** Opening Exercise inputs block **

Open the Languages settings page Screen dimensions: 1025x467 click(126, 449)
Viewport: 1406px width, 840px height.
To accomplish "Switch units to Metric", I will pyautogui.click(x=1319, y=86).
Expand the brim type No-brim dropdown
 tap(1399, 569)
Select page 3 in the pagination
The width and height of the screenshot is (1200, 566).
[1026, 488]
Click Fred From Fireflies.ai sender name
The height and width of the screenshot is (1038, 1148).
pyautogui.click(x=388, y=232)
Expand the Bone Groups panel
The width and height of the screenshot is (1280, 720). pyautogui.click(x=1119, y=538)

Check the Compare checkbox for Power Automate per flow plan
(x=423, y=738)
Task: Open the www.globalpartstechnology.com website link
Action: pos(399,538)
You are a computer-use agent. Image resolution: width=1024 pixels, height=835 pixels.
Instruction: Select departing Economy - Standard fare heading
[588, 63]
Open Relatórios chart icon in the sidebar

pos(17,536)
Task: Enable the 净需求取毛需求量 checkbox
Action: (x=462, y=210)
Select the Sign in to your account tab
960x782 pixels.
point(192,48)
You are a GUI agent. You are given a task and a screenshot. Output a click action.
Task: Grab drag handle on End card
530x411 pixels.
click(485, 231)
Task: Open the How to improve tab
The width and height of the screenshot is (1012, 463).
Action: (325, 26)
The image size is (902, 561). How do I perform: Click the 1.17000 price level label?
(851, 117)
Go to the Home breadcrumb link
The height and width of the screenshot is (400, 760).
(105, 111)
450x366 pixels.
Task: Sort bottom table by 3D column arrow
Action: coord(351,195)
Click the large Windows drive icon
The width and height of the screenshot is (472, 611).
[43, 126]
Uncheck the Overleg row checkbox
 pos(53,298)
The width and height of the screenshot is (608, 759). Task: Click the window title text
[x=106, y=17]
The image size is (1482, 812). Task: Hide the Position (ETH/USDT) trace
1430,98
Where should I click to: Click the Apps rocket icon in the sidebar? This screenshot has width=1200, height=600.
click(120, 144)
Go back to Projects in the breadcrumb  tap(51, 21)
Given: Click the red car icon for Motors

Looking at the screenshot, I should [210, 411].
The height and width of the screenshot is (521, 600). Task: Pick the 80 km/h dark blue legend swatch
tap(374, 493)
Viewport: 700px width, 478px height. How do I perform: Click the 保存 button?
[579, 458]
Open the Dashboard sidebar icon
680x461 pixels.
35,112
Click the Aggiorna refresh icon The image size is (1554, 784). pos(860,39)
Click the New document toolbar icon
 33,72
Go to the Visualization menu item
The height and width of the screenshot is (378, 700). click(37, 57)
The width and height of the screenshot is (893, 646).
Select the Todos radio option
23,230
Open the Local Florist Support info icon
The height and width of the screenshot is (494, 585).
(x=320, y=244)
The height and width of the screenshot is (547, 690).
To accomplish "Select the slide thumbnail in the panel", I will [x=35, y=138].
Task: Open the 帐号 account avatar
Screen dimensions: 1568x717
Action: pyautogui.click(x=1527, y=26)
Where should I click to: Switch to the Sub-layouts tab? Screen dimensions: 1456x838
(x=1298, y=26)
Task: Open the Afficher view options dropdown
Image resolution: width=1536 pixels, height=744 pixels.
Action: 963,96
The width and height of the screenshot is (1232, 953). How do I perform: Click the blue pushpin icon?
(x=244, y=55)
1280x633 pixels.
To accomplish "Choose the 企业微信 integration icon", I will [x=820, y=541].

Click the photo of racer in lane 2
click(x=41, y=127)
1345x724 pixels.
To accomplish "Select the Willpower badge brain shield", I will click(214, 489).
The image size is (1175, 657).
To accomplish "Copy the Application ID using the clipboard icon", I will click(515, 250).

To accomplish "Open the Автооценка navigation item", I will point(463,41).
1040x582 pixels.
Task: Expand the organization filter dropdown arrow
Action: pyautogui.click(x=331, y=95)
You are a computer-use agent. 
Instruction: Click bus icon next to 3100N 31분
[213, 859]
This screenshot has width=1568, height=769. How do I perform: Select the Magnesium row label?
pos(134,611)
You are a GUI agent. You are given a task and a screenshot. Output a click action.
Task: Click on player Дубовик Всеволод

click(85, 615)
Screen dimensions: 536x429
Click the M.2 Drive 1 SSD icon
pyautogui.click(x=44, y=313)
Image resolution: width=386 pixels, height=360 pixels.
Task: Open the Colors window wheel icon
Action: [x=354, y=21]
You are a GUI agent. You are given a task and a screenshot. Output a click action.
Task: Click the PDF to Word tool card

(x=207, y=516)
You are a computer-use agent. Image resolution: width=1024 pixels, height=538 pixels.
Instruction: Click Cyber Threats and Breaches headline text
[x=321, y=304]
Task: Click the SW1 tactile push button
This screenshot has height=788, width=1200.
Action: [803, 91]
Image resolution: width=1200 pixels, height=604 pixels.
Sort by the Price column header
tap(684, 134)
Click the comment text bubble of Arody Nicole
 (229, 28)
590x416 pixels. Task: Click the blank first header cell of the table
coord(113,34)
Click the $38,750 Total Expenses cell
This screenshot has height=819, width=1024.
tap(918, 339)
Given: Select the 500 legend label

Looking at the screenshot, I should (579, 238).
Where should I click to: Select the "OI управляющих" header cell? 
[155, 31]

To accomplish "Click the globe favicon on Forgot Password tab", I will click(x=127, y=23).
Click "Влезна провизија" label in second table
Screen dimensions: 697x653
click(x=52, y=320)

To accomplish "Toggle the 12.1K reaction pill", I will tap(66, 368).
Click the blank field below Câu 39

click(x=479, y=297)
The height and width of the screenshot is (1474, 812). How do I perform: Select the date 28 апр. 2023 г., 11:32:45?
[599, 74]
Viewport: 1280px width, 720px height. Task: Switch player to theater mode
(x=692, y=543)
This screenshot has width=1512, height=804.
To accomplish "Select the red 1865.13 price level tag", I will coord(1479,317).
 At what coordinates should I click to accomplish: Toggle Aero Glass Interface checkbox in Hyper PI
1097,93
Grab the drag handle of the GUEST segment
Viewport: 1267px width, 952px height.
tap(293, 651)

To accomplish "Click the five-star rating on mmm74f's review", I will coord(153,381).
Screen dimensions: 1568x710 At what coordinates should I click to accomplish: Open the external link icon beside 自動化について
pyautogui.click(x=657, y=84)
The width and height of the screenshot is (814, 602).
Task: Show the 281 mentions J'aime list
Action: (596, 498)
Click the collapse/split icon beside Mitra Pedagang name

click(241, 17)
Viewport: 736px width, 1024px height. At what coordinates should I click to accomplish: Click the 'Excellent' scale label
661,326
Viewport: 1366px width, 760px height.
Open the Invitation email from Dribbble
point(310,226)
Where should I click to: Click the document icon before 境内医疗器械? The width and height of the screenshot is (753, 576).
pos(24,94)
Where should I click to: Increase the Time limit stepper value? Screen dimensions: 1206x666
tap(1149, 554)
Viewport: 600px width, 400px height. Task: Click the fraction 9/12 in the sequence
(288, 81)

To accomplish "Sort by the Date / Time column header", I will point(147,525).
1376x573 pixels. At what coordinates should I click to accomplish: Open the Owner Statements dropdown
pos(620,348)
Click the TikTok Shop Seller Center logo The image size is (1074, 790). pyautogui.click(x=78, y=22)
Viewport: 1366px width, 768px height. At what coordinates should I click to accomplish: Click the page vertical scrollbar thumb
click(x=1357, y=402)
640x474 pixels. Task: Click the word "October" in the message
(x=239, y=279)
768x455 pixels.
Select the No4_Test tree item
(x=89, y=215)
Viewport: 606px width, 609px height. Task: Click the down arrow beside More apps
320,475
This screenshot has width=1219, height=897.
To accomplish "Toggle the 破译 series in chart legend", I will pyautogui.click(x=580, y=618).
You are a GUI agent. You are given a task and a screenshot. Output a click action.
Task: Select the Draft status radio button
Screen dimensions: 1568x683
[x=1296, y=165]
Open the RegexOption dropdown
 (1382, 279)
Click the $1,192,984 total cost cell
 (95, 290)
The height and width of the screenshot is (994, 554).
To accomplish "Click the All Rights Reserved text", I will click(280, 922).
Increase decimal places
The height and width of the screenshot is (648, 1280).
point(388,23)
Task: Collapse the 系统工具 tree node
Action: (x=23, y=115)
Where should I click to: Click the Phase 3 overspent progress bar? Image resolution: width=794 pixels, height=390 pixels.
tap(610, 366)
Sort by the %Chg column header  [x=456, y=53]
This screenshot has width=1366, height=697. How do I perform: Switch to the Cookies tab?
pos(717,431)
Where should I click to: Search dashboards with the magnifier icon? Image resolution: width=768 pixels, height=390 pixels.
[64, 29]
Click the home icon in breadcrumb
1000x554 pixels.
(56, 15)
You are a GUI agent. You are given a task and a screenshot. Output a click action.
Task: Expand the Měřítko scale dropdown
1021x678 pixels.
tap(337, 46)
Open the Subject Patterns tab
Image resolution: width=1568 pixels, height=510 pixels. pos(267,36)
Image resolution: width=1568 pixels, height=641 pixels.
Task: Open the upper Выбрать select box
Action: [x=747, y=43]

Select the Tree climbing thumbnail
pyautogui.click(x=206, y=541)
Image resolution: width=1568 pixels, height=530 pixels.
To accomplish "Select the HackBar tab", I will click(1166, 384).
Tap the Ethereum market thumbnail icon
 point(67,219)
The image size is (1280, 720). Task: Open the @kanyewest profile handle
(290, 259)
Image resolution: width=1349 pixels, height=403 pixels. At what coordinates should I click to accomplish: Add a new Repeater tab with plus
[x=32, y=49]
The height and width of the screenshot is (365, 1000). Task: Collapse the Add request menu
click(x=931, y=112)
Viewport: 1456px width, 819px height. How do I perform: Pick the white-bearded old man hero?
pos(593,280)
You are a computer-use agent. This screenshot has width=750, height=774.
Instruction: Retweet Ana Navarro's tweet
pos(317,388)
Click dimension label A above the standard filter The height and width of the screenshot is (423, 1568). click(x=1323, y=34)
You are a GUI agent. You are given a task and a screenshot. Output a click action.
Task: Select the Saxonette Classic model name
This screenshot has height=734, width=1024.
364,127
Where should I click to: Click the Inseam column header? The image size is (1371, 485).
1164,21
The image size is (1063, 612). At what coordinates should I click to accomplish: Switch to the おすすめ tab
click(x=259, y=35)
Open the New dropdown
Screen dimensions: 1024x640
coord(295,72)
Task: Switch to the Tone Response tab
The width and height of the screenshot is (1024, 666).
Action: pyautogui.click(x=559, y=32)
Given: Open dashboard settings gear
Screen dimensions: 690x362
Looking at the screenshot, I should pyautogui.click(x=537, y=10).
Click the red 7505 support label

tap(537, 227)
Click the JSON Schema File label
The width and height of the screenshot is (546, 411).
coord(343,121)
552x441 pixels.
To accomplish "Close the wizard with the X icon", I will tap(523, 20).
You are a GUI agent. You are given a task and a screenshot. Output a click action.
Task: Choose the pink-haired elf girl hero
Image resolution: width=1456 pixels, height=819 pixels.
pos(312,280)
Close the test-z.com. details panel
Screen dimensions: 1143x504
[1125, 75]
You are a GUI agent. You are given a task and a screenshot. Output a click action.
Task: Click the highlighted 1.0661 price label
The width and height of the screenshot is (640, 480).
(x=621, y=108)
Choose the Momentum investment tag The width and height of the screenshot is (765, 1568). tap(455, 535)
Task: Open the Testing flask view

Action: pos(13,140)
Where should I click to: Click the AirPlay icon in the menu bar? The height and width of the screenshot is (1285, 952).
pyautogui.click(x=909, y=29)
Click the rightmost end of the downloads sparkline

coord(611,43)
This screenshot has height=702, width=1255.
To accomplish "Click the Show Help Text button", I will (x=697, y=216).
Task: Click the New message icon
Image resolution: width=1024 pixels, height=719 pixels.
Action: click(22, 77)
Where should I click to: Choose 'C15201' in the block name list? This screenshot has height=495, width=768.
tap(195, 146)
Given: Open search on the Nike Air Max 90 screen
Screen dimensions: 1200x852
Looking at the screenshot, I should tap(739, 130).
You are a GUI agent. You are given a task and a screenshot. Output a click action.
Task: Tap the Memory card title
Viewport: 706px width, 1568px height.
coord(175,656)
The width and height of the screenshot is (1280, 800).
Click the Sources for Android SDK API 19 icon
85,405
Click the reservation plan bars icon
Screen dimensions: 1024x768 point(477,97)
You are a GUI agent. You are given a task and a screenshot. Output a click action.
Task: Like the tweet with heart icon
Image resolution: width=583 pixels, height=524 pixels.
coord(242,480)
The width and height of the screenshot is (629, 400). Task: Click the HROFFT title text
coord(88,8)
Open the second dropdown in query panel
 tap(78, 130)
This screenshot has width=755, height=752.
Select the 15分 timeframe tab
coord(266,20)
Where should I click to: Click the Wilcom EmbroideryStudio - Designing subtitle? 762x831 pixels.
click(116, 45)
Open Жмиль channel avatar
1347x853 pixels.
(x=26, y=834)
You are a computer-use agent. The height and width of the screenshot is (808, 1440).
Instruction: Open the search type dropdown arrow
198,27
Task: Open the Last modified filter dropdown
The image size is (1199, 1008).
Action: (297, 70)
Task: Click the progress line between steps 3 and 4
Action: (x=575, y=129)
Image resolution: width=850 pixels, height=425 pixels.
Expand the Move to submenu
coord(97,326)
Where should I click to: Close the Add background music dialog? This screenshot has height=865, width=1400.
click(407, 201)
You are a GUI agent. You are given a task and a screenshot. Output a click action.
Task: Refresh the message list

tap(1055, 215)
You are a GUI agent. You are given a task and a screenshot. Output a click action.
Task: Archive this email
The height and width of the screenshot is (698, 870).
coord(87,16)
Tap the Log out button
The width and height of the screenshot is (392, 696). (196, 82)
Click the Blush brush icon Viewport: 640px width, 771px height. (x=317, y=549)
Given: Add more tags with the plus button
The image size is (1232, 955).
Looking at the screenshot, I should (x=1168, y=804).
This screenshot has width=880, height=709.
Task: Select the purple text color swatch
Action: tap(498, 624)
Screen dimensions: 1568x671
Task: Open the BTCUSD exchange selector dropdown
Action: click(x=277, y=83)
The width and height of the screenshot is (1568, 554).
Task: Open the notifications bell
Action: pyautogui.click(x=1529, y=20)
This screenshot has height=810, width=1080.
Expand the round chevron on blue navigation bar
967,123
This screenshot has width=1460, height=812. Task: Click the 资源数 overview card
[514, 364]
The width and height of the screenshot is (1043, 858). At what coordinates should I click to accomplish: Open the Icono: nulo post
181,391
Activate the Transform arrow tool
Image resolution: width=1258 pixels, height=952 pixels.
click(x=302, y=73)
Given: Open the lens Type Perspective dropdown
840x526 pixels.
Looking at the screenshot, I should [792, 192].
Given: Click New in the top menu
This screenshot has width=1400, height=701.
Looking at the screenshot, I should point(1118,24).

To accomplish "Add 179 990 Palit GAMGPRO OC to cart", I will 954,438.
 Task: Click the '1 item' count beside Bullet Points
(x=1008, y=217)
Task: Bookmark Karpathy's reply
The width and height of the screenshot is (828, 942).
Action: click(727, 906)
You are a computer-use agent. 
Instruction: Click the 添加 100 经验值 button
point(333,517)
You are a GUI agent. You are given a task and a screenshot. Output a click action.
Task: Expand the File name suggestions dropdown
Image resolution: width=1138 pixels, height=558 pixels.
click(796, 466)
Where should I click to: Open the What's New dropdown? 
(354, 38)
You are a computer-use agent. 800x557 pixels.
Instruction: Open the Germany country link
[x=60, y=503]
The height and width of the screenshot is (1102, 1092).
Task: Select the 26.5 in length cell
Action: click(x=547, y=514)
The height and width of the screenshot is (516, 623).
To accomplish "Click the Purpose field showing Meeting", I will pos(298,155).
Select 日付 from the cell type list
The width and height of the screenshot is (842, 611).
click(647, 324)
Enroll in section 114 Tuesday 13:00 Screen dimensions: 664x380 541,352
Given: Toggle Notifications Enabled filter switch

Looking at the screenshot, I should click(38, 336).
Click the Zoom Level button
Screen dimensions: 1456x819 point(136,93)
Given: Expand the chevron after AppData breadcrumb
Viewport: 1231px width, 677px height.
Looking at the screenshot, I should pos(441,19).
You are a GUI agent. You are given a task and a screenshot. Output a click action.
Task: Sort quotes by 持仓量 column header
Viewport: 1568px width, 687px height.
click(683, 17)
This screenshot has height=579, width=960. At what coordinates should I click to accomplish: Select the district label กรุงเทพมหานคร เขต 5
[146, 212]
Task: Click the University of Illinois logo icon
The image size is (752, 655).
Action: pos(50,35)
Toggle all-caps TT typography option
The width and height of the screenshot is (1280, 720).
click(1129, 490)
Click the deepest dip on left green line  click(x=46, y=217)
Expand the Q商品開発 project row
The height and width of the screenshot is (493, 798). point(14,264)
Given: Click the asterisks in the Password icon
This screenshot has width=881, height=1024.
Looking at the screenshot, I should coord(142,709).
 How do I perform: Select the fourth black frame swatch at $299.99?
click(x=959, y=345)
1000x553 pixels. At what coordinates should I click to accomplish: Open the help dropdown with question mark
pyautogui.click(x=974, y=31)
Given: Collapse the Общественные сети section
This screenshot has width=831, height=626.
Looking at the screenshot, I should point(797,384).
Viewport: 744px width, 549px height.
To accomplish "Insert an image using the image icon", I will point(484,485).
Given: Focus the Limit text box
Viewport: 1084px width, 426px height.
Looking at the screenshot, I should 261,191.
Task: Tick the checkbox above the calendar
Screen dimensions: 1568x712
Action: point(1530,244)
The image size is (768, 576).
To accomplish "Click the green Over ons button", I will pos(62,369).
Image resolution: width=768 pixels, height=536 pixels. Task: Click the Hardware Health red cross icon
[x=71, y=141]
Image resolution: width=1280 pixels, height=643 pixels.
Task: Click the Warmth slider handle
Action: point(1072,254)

** Closing Exercise inputs block **

Exercise aim:
An exact copy of the lines above, from the one containing "Image resolution: width=850" through the one containing "Click the Blush", is the whole of the answer.

Result:
Image resolution: width=850 pixels, height=425 pixels.
Expand the Move to submenu
coord(97,326)
Where should I click to: Close the Add background music dialog? This screenshot has height=865, width=1400.
click(407, 201)
You are a GUI agent. You are given a task and a screenshot. Output a click action.
Task: Refresh the message list

tap(1055, 215)
You are a GUI agent. You are given a task and a screenshot. Output a click action.
Task: Archive this email
The height and width of the screenshot is (698, 870).
coord(87,16)
Tap the Log out button
The width and height of the screenshot is (392, 696). (196, 82)
Click the Blush brush icon Viewport: 640px width, 771px height. (x=317, y=549)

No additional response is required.